**What you should do:** Provide only the number of lines below that hold "will".

**Source information:**
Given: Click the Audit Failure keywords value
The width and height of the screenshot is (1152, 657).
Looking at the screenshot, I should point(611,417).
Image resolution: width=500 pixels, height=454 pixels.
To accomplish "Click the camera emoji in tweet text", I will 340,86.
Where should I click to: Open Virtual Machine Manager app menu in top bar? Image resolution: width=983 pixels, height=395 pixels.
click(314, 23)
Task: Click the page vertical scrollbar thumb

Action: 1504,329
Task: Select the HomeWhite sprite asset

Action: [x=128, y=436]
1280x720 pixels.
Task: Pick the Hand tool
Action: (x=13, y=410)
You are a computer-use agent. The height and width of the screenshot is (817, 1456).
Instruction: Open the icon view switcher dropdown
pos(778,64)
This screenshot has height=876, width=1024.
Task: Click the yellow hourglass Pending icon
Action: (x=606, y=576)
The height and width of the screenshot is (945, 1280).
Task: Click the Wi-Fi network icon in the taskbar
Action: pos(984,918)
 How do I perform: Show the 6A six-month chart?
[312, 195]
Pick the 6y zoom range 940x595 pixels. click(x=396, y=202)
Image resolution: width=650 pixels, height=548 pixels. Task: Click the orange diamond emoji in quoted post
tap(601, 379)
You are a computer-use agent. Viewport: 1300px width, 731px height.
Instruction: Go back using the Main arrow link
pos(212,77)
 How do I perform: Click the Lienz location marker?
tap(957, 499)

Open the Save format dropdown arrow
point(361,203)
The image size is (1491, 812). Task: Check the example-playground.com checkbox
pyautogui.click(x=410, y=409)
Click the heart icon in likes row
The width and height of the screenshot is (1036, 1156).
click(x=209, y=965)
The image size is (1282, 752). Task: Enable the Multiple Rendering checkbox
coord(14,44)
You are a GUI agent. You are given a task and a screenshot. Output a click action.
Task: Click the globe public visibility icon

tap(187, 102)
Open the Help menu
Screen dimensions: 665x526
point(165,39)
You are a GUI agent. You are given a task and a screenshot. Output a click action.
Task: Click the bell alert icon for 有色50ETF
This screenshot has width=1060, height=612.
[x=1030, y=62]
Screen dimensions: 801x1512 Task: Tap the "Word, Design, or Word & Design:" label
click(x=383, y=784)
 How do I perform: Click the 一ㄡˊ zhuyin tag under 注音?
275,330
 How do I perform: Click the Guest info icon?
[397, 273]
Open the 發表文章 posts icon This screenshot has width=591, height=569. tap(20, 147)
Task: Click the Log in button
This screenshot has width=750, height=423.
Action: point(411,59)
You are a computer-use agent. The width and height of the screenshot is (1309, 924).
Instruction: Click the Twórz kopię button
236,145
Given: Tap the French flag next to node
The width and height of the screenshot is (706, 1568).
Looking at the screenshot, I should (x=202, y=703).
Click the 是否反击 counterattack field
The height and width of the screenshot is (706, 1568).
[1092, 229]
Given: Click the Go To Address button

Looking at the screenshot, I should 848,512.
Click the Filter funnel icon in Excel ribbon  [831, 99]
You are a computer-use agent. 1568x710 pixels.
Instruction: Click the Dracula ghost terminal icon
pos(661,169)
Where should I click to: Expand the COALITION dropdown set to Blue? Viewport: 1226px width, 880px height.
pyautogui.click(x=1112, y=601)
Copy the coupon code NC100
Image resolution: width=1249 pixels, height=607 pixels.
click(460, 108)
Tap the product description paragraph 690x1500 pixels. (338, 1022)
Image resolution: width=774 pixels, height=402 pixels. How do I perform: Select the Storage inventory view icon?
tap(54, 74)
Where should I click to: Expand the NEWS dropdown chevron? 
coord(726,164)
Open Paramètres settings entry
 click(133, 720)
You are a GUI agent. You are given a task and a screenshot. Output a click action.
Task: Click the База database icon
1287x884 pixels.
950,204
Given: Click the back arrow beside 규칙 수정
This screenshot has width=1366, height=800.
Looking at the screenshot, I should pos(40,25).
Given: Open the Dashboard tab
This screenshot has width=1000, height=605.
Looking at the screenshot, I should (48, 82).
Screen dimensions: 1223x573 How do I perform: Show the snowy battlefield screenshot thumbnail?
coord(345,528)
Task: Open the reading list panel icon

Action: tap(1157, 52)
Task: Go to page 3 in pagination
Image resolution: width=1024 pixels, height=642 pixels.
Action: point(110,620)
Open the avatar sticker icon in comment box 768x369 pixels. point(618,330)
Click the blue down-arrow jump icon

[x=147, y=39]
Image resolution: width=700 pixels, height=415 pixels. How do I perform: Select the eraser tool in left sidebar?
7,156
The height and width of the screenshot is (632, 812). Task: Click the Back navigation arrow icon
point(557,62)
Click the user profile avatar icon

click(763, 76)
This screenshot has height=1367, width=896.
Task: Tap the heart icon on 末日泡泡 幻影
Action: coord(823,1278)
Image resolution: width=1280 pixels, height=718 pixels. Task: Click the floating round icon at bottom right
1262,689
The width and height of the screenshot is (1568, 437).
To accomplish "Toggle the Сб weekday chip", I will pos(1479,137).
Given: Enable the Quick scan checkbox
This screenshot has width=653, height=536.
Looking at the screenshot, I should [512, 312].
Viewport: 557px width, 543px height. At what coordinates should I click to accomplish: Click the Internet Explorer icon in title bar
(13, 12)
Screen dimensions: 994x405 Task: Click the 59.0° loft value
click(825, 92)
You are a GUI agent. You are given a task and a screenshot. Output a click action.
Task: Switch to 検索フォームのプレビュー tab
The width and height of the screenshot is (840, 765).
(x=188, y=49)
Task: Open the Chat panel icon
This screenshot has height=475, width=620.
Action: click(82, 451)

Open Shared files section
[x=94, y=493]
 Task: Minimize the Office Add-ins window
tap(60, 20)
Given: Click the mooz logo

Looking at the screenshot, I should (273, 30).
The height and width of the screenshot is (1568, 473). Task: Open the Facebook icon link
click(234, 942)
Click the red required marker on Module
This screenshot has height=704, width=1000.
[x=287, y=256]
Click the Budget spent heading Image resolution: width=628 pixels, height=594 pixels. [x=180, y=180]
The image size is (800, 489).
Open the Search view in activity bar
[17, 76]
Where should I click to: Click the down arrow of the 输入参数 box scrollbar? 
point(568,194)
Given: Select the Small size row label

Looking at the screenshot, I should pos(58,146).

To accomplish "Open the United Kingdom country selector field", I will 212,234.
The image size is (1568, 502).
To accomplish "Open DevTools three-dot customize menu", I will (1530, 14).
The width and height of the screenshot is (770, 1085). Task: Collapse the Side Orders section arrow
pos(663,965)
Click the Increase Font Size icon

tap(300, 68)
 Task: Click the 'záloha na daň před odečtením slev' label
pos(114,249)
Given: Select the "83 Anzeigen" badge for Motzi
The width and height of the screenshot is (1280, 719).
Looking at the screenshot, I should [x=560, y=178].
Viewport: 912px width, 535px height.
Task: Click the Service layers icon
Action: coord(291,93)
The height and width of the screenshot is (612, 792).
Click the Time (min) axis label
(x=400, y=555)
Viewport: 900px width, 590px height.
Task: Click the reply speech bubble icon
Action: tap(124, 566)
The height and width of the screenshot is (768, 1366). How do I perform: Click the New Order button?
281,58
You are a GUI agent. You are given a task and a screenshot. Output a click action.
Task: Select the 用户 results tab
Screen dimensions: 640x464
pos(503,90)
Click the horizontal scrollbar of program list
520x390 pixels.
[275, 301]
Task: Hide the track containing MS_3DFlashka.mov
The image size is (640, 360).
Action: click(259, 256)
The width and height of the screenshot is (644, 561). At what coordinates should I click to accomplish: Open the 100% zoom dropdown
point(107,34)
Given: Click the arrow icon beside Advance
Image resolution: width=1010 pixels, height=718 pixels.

**Exercise response:** 4